Weary and traumatized as so many of us are after four humiliating, destructive years, the prospect of a Biden presidency is best thought of as a badly needed deep breath, a blank space within which we can begin the work of rebuilding the country. Biden is seventy-seven years old; he would almost certainly be a one-term president, and it is unlikely that his successor as standard-bearer of the Democratic Party would be another grizzled establishmentarian. He is one of the last of his breed of twentieth-century Democrat. After Biden, the future would be wide open.

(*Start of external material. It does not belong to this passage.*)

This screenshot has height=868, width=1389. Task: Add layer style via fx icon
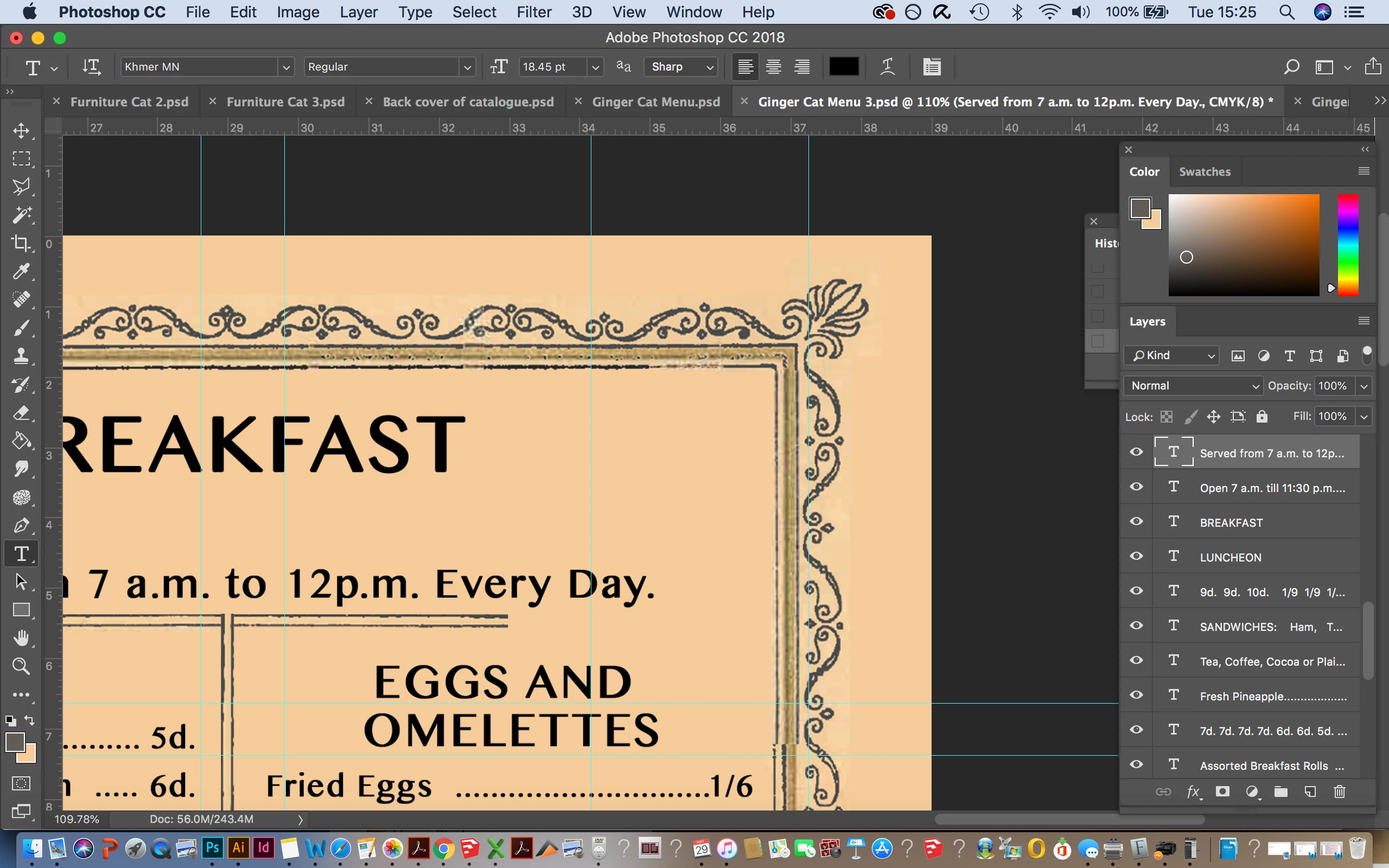tap(1193, 792)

For this reason, I hope that Americans across the political spectrum come to agree that a Biden presidency would serve as a crucial reset. Biden was not the first, second, or even the third choice of many progressives, myself included. But it distresses me to see fellow liberals wasting energy taking recreational potshots at him during the final stretch of this campaign, arguably the most important in our lifetimes. The choice is so simple that it barely feels like a choice at all. With Trump in the White House and a likely six conservative justices on the Supreme Court, the American left is stuck in a perpetual defensive crouch. With Biden as president, progressives can focus on making a case to move our country’s policies steadily to the left.
And most important, we can begin to define progressivism in terms that do not begin with the word “anti.” We are so used to playing defense that it is hard to imagine what it would feel like if we had the power to build. In the foreseeable future—which feels painfully unforeseeable these days—only a Biden presidency could make such a prospect possible.